火の玉を出現させると、それを野球ボールを投げるかのような動きで、腕を振ってラウネに投げつけた。
見事に火の玉がラウネに直撃し、火達磨になってゴロゴロと転がる。
「おおー! すげぇー、魔法ですよ」
「魔法使いなので、魔法が使えるのは当然です」
当然ですよ的な顔をしてるが、微妙に誇らしげな表情をするアイネス。
何気に自慢入ってますか?
良いなー。
俺もいつか魔法を使いたいなー。
「ですが、今回の実験はこれでは無いのです。本命はコッチです」
「指輪?」
アイネスがそう言って、右手の人差し指に嵌めている赤い指輪を、俺に見せるように前に出す。
指輪には、何やら文様のようなものが描かれている。
「『標的の指輪』と言う魔道具です。用途は……これから見せます」
アイネスが説明をしようとした時に、もう一つのラウネが地面から這い出してトコトコと逃げ出した。
それに気付いたアイネスがラウネに姿勢を向き直す。
さっきとは違い、今度は指輪が前面に出るように手を握った状態でラウネに向ける。
「ターゲット!」
アイネスが台詞を言ったタイミングで、赤い糸のような物が出てラウネに付着する。
そして今度は、指輪を嵌めてる腕をなぜか天井に向ける。
赤い糸はまだ指輪からラウネにつながったままだ。
「火球!」
「「「おお!」」」
驚きの光景に思わず皆で声を出してしまった。
アイネスの手から放たれた火の玉は天井に向かって飛ぶのではなく、指輪から出ている赤い糸の軌跡をなぞるように移動して、最後には白カブもどきに衝突した。
「こんな感じです。
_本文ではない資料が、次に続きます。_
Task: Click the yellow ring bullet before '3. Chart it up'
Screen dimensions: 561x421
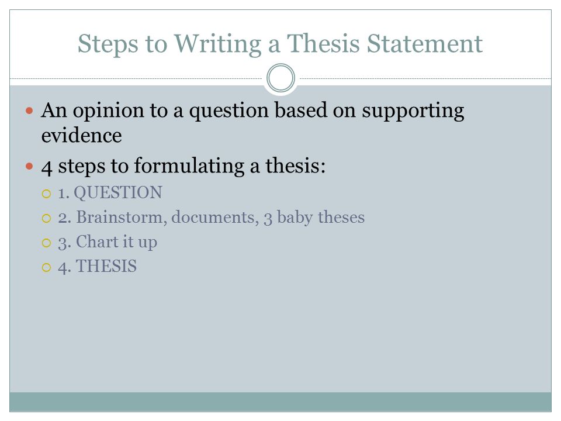Action: [47, 243]

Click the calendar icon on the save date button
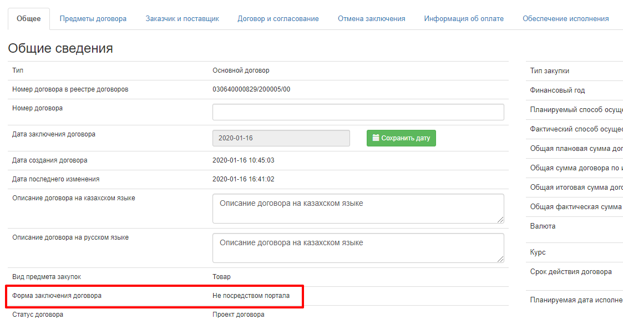376,138
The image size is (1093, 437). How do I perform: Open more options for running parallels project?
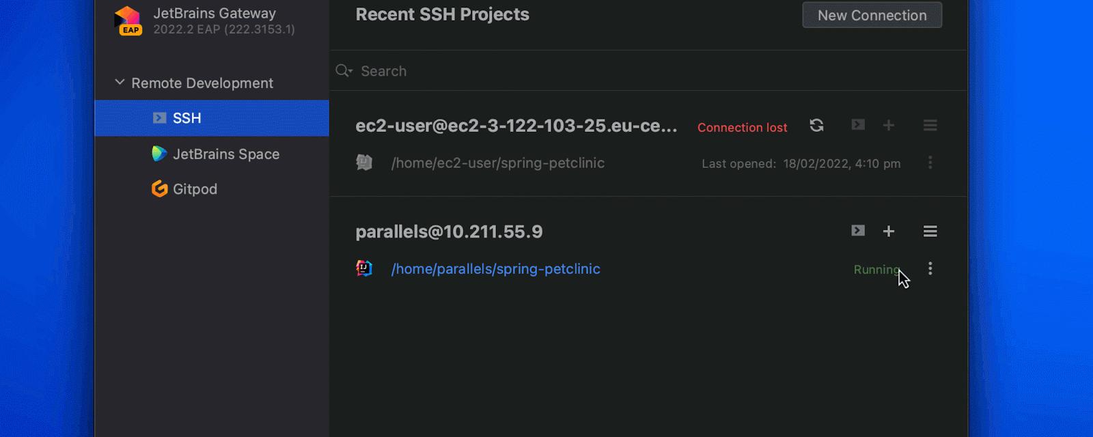(930, 268)
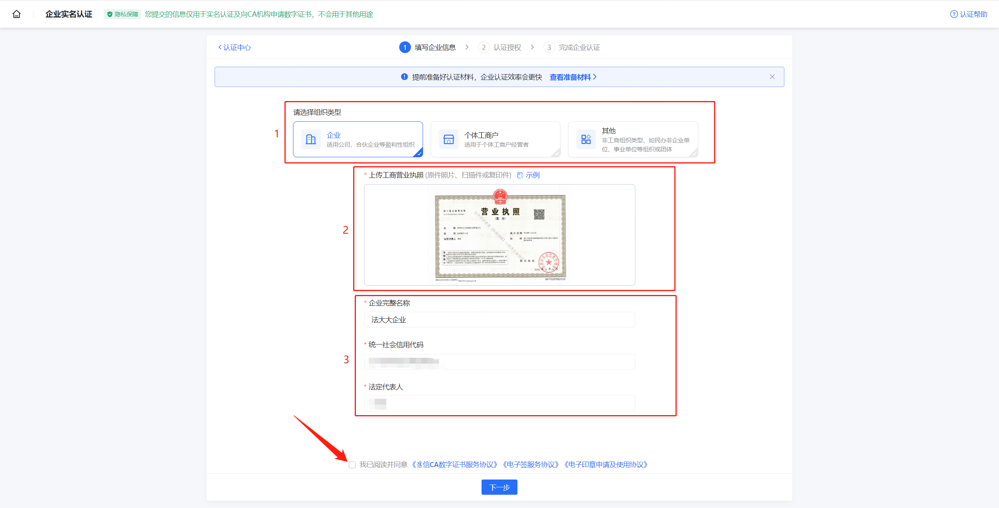Image resolution: width=999 pixels, height=508 pixels.
Task: Open the 电子签服务协议 link
Action: click(x=531, y=465)
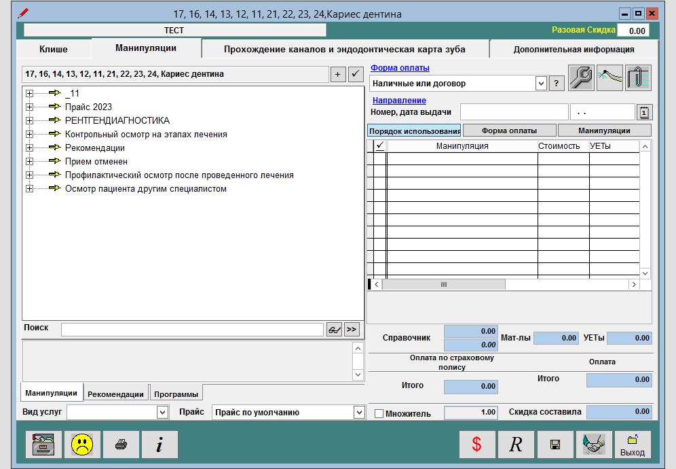Viewport: 676px width, 469px height.
Task: Click the printer icon
Action: 121,445
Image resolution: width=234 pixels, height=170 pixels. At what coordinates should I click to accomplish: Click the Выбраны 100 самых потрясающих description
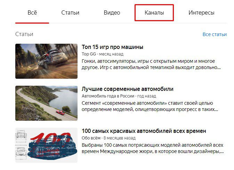[x=153, y=148]
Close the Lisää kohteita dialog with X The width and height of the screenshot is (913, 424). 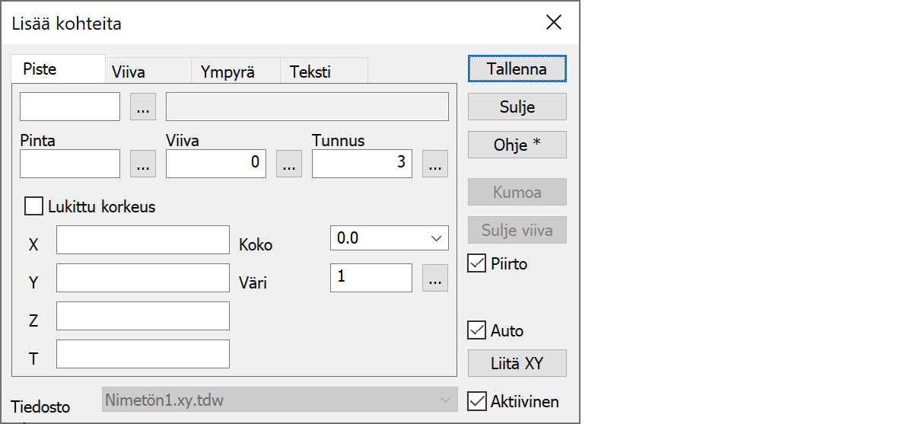click(554, 23)
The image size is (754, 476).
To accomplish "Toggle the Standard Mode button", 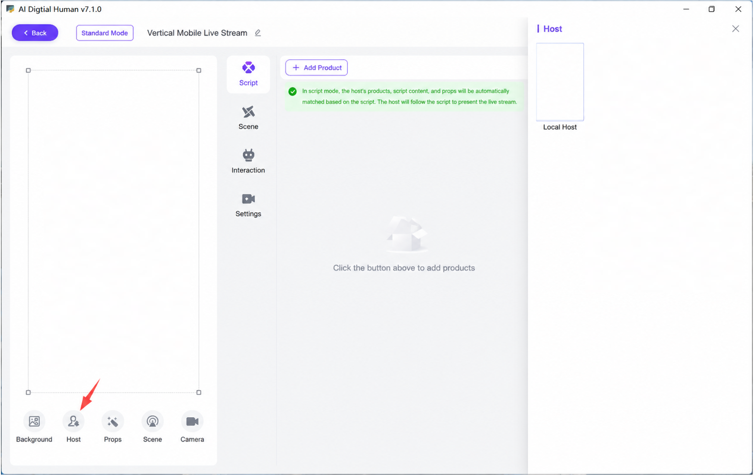I will (105, 33).
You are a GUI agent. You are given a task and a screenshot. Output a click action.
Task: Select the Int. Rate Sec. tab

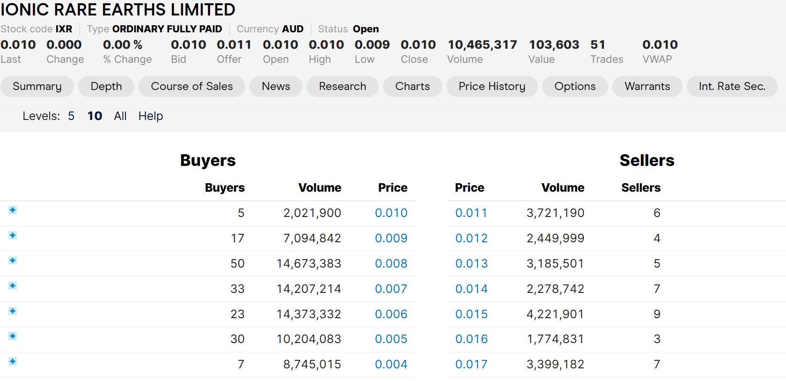(732, 87)
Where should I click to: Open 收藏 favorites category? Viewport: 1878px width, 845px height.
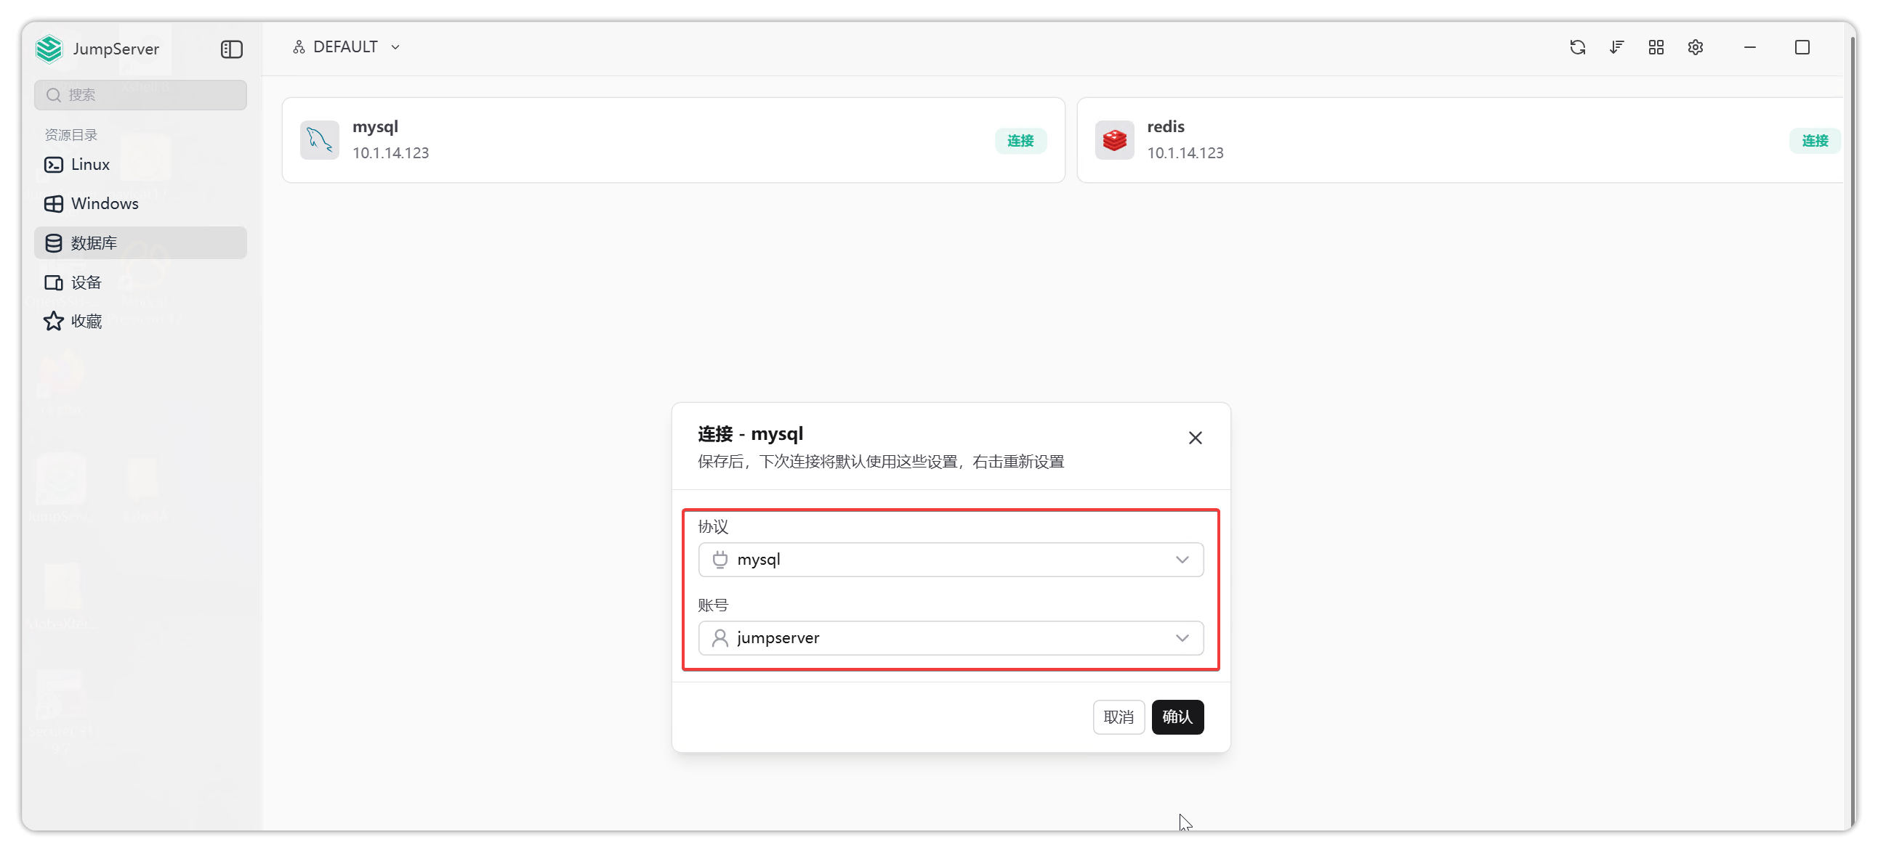coord(86,321)
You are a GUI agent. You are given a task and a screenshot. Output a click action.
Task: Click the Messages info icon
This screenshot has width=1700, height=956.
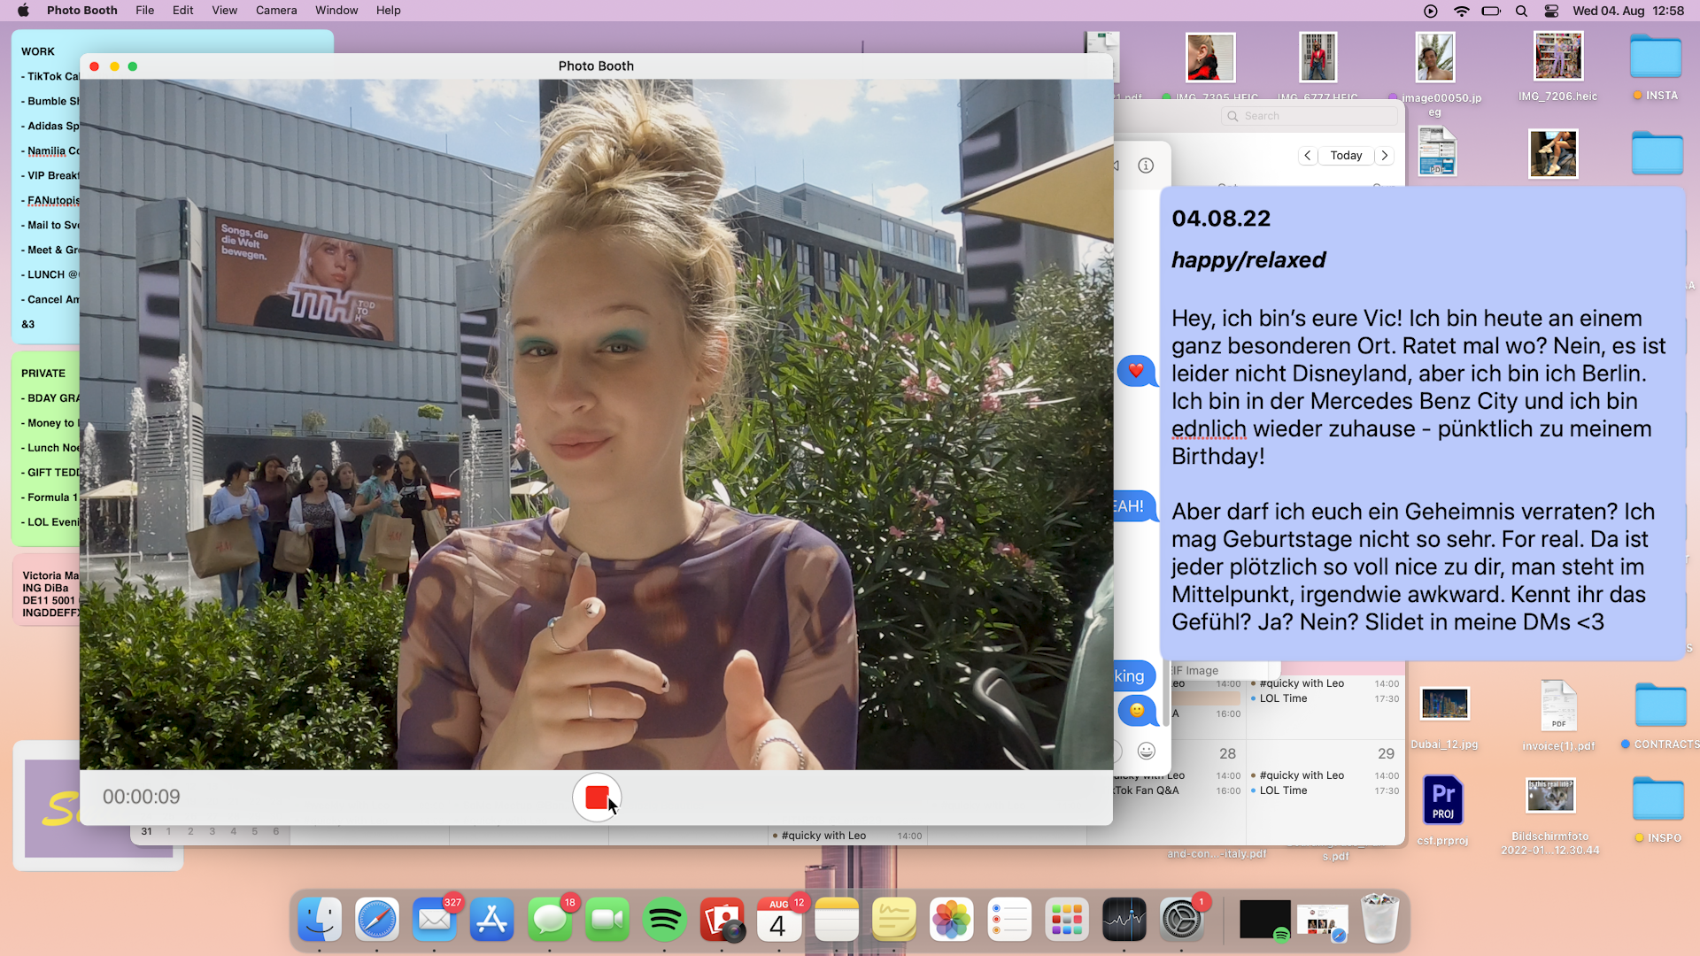point(1146,166)
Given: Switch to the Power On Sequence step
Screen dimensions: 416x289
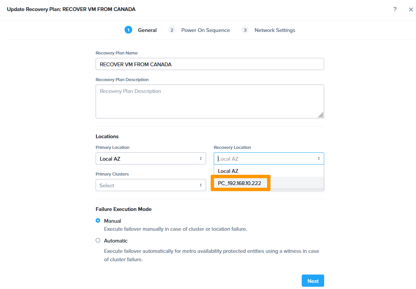Looking at the screenshot, I should 205,30.
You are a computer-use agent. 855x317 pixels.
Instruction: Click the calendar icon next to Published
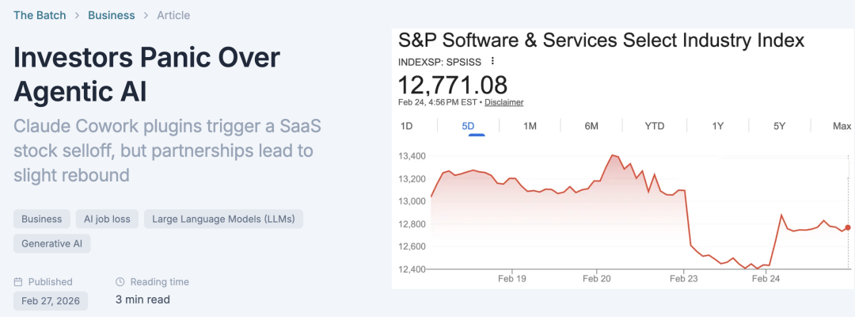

火球は、術者の腕力に合わせた距離にしか、飛ばすことがきません。飛距離も含めて、術者の動きにさえ注意すれば、意外と避けられるものなのです。魔法使いになる者は、体力の無い者が多いですからね」
「それを避けられないようにするのが、その指輪ってわけか?」
「そうです。魔力糸が出ている間は、魔力を流し続けるので長い間は使えませんが、私の攻撃魔法の射線を確認することができるので、パーティー戦で誤って仲間に被弾させる確率を減らせます」
パーティーに登録されたら味方の魔法は当たりませんよ的なご都合主義は、さすがに無いみたいですね。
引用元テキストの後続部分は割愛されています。